U.S. Deptartment of State Historian David Zierler in his latest book entitled The Invention of Ecocide, traces this movement, from the 1940s, when weed killer was developed in agricultural circles and when theories of counterinsurgency were studied by the military. These two trajectories converged in 1961 with Operation Ranch Hand, the joint U.S.-South Vietnamese mission to use herbicidal warfare as a means to defoliate large areas of enemy territory.
Driven by the idea that humans were altering the world's ecology for the worse, a group of scientists relentlessly challenged Pentagon assurances of safety, citing possible long-term environmental and health effects. It wasn't until 1970 that the scientists gained access to sprayed zones confirming that a major ecological disaster had occurred. Their findings convinced the U.S. government to renounce first use of herbicides in future wars and, Zierler argues, fundamentally reoriented thinking about warfare and environmental security in the next forty years.
Incorporating in-depth interviews, archival research, and recently declassified U.S. government documents, Zierler examines the movement to ban ecocide as it played out amid the rise of a global environmental consciousness.
Joining Zierler on the panel is Carl Bruch, senior attorney and co-director of international programs at the Environmental Law Institute and John Prados, senior research fellow at the National Securtity Archive.
Christian Ostermann director of the Wilson Center's History and Public Policy Program, will chair the event.
David Zierler received his Ph.D. from Temple University in 2008 and was a visiting junior scholar at Yale University while he completed his dissertation. Currently, Zierler is a historian for the U.S. Department of State, where his research focuses on U.S. policy and the Soviet intervention in Afghanistan. After five years researching and writing about Agent Orange and Vietnam, he has begun his second book project on public opinion during national security crises from World War I to the Second Persian Gulf War.

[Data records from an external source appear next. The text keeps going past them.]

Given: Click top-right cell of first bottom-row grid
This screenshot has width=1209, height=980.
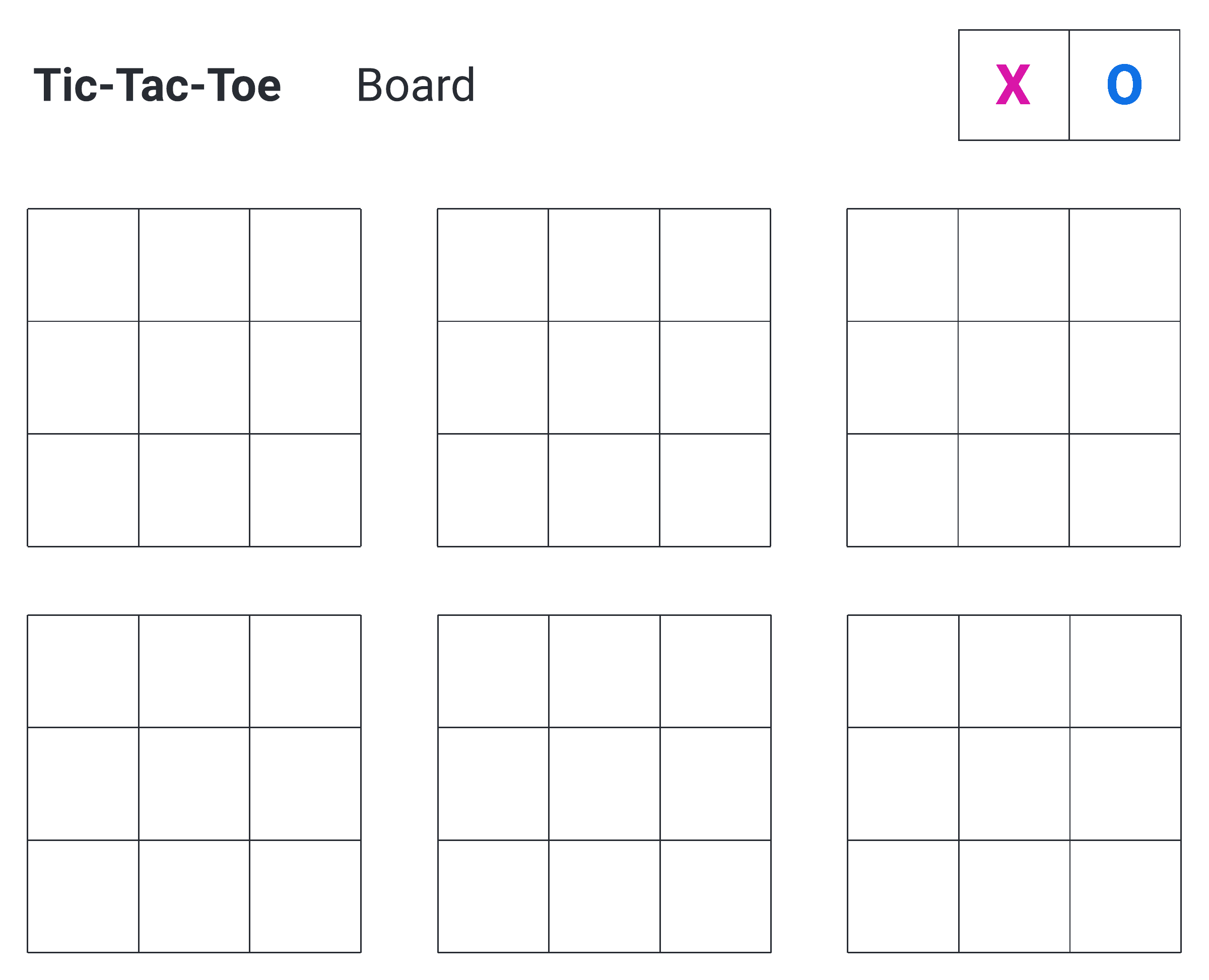Looking at the screenshot, I should tap(305, 671).

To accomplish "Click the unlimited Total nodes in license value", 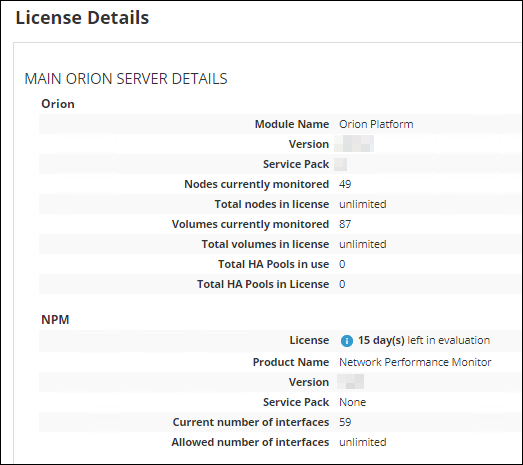I will pyautogui.click(x=363, y=204).

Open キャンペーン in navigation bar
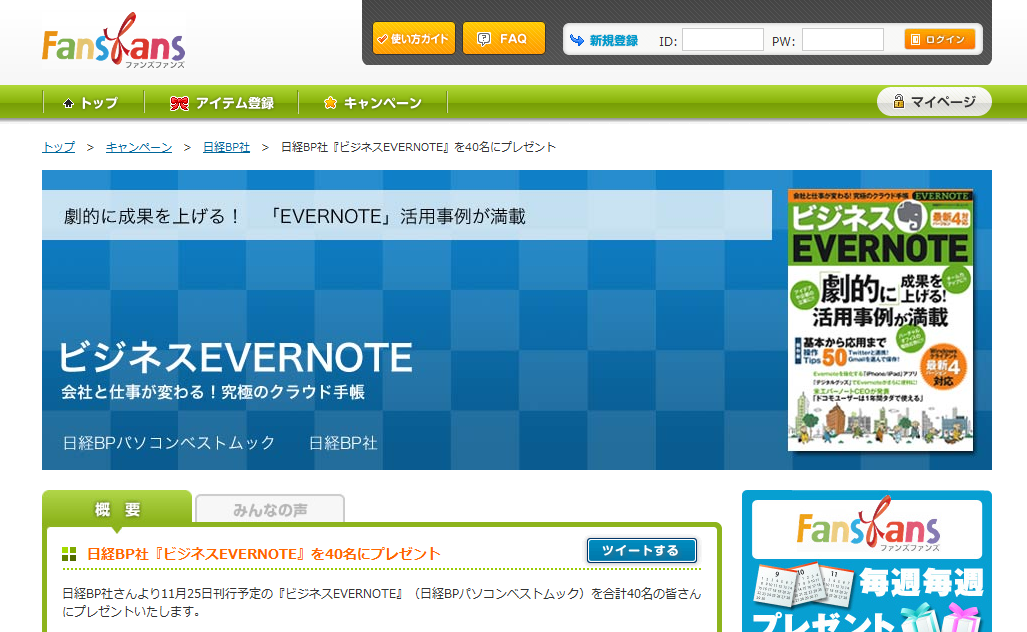coord(372,103)
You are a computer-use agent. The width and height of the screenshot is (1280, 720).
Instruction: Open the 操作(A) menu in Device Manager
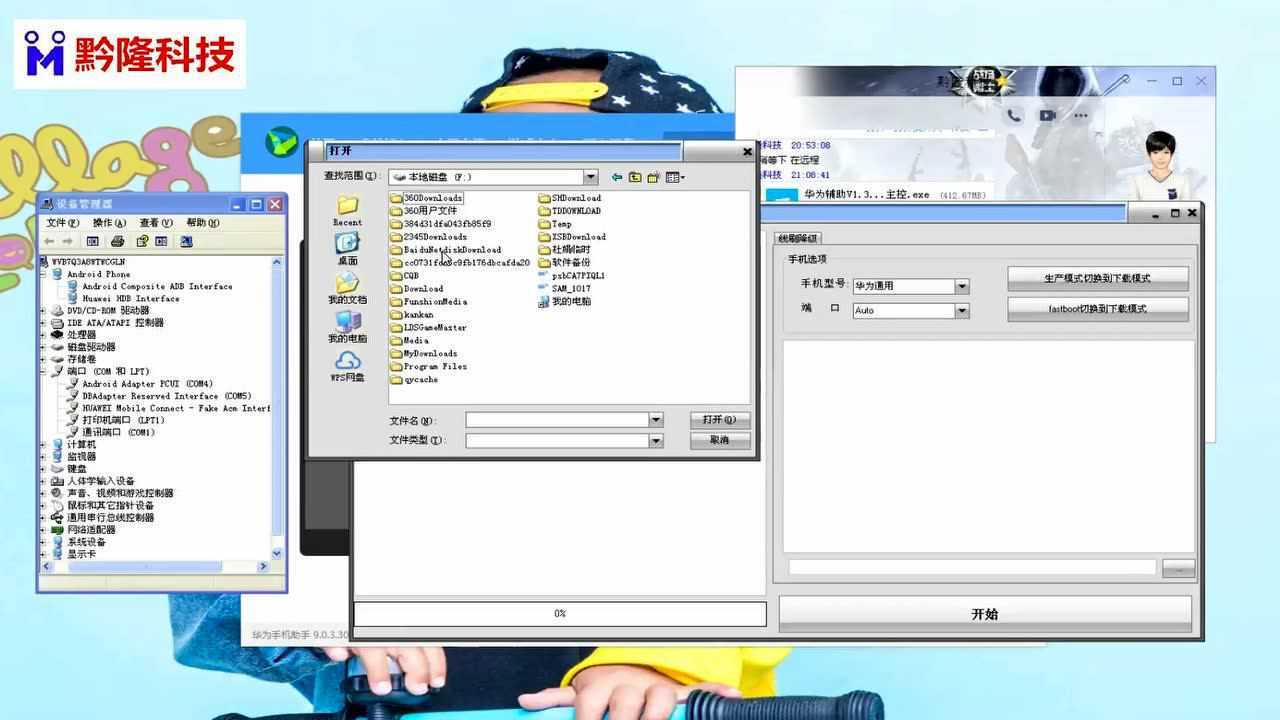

Carl Bruch is a senior attorney and co-director of international programs at the Environmental Law Institute (ELI); he also co-chairs the IUCN Specialist Group on Armed Conflict and the Environment. Bruch's research focuses on making environmental law work. He has extensive experience internationally in helping countries develop and implement laws, policies, and institutional frameworks to effectively manage water resources, biodiversity, forests, and other natural resources. Bruch is an authority on the means to prevent, reduce, mitigate, and compensate for damage to the environment during armed conflict. He edited and co-edited six books, including The Environmental Consequences of War: Legal, Economic, and Scientific Perspectives, and authored dozens of scholarly articles. He holds a JD from Northwestern School of Law of Lewis & Clark College, an MA in physics from the University of Texas at Austin, and a BS in physics from Michigan State University.
John Prados directs the National Security Archive's Iraq Documentation Project as well as its Vietnam Project and is a senior research fellow on national security affairs, including foreign affairs, intelligence, and military subjects. Prados has authored numerous books, most recently Vietnam: The History of an Unwinnable War; the forthcoming How the Cold War Ended, as well as Safe for Democracy: The Secret Wars of the CIA; William Colby and the CIA: The Secret Wars of a Controversial Spymaster; and Hoodwinked: The Documents that Reveal How Bush Sold Us a War. His books Unwinnable War, Keepers of the Keys (on the National Security Council) and Combined Fleet Decoded (on intelligence in the Pacific in World War II) were each nominated for the Pulitzer Prize. Prados' work centers on subjects including the National Security Council, the Central Intelligence Agency, the Vietnam war, and analysis of international relations, plus diplomatic and military history more generally. Prados holds a Ph.D. in International Relations from Columbia University.